The sight of another family values phony shuffling out of office, philandering pants around sanctimonious ankles, does not merit much mention these days. But as Mark Souder departs Congress after eight terms -- and after admitting an affair involving the employee with whom he recorded commercials (for Christian media audiences) promoting right-wing family values, in particular abstinence -- he deserves a special dose of opprobrium.
Souder, an aggressive evangelical Christian, came to Washington -- with Newt Gingrich, John Ensign, Mark Foley and Mark Sanford -- among the Republican Class of '94, which proposed to turn American toward a righteous path. Souder became known as author of the Souder Law, which prevented persons convicted of drug possession from obtaining student loans.

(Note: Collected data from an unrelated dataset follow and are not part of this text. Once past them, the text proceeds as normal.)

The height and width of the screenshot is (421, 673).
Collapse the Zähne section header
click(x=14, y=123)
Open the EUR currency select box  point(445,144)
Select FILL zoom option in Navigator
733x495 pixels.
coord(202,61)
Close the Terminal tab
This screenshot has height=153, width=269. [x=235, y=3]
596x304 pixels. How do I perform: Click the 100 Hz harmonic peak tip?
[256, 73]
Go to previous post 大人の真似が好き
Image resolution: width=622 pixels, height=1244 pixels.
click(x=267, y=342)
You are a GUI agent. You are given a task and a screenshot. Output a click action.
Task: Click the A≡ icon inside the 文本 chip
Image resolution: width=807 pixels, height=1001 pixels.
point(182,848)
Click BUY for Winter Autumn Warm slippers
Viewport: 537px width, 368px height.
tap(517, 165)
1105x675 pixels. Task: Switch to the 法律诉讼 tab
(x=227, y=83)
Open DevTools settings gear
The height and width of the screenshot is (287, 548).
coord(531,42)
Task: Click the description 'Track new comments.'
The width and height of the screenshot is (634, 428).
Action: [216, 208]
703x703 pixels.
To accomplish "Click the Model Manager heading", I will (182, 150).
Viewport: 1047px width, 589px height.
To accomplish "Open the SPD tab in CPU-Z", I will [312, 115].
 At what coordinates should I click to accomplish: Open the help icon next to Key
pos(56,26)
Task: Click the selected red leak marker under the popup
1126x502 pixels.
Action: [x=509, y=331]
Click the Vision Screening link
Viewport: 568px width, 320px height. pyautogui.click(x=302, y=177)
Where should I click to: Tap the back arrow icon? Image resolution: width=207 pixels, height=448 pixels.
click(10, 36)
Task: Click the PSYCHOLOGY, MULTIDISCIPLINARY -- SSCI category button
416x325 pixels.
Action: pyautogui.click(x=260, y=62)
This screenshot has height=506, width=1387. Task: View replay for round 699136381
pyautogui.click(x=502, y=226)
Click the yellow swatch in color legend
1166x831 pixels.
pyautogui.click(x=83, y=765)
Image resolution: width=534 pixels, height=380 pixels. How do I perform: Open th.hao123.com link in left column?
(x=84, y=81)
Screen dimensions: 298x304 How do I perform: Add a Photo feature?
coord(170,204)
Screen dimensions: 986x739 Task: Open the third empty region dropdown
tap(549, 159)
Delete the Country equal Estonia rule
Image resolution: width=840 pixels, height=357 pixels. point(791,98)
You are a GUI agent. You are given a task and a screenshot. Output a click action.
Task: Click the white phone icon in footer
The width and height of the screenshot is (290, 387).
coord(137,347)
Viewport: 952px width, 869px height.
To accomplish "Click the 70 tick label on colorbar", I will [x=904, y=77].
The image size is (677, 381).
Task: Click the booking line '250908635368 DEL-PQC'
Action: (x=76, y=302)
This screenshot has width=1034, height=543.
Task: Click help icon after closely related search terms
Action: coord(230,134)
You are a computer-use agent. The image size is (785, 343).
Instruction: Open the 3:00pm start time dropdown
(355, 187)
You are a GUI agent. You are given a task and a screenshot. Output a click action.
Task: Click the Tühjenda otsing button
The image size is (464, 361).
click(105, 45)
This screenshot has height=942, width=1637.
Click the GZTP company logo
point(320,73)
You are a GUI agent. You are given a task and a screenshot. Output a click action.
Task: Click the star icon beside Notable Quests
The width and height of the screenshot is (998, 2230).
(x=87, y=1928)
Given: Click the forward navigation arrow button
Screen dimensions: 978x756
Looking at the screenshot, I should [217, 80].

"If you are going to get subsidized loans," drug warrior Souder said, "you shouldn't be convicted of a drug crime."
A straightforward sentiment, one that cost hundreds of thousands of young Americans an opportunity to better themselves with a college education, and one with an important corollary:
If you are going to lecture Americans on morality, and deny education to those who don't fit your right-wing evangelical mold, your walk with the Lord should not travel through the private parts of the hypocritical harlot from your family values commercials.
This is Good-Bye - For Now
2 weeks ago
3 comments:
You really ruin how you call out local politicians when you make all these cheap shots at conservatives, especially conservatives from a faith perspective. The man is human and made a mistake, that doesn't destroy the value of his message.
Do you really want tax dollars to go to drug types? I do not and, most Americans do not.
Mark Souder is a freedom-hating, nanny-stating hypocrite who unjustly caused many young people to be denied financial assistance for education.
His message was a delusion, 'my fairy tale can beat up your fairy tale.' The only reason he isn't still spewing his drug warrior hypocrisy is that a park ranger interrupted his evangelical adultery in a nature reserve parking lot.
Good riddance to him and his message.
Someone "is human and made a mistake."
If Anonymous wants such forgiveness to apply to someone like Souder (who practices the opposite of he morality he preaches, although he's plenty old enough to know better), then s/he needs to apply it equally to young people who make far smaller mistakes (like experimenting with drugs, not that I condone it) that aren't even a violation of the 10 Commandments.
You're ignoring the appropriate sense of proportion needed here.